Urban ecovillages are indeed a reality in the U.S., from Cleveland EcoVillage, Detroit Ecovillage, and Culver Way Cohousing in St. Louis, to organized neighborhood-style ecovillages: Enright Ridge Urban Ecovillage in Cincinatti, Phinney Ecovillage in Seattle (described in Cecile Andrews’ book, Slow is Beautiful), and of course the grandmamá of them all, Los Angeles Eco-Village. (See “L.A. Eco-Village Stops Bulldozers!”).



And we heard from these urban ecovillagers. Jim Schenk of Enright Ridge Urban Ecovillage described the organized neighborhood he and neighbors have been developing since 2004 in the multiracial, working-class, Price-Hill area of Cincinnati. Enright Ridge is a unique physical set-up too: while this mile-long cul-de-sac street is minutes from downtown, it’s surrounded by 200 acres of woods and a hiking trail. Here many neighbors are renovating their homes to become more energy efficient, planting organic vegetable gardens, participating in a neighborhood food co-op, and taking part in other “green” neighborhood activities.

Tom Braford, co-founder of Culver Way Cohousing in St. Louis, Missouri, described how this 44-unit community, now under construction, has morphed from a solely cohousing community into a cohousing-style urban ecovillage. Culver Way is the second ecovillage in the US to use the cohousing model. (EcoVillage at Ithaca was the first.)

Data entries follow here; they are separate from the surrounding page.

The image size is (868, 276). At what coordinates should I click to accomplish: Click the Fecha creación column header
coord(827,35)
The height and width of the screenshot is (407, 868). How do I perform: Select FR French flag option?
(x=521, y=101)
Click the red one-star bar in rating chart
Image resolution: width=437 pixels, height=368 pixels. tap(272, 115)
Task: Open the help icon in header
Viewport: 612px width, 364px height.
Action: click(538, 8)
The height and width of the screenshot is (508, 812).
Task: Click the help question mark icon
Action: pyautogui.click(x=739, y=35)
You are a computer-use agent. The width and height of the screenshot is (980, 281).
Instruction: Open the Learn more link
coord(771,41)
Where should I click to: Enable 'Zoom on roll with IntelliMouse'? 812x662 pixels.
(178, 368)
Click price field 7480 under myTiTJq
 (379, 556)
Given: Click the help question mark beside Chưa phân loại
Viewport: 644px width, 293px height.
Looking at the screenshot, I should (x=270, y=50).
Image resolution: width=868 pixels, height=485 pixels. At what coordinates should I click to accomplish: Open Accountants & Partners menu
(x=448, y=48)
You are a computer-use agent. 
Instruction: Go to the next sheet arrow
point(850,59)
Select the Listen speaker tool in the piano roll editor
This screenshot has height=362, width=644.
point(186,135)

Cleveland and Chicago: Going Green

Sometimes City Hall gets the message, too. Mandy Metcalf, project director for Cleveland EcoVillage, told how a coalition of a neighborhood redevelopment nonprofit, a “green” city planning nonprofit, the City of Cleveland, and Cleveland’s Rapid Transit Authority are developing an area within walking distance of Cleveland’s newly renovated West 65th Street Transit station. The coalition is building new ecologically sustainable affordable homes in vacant areas, helping neighbors renovate their existing homes for energy efficiency, and creating community gardens and bike paths, among other green initiatives.

And Chicago, the conference host city, intends to become “the greenest city in the nation,” according to Sadhu Johnson, Assistant to the Mayor for Green Initiatives, who described the potential for ecovillage-style developments in Chicago.

Other presenters included Julie Peterson, coordinator of the Beyond Today ecological neighborhood project in Chicago.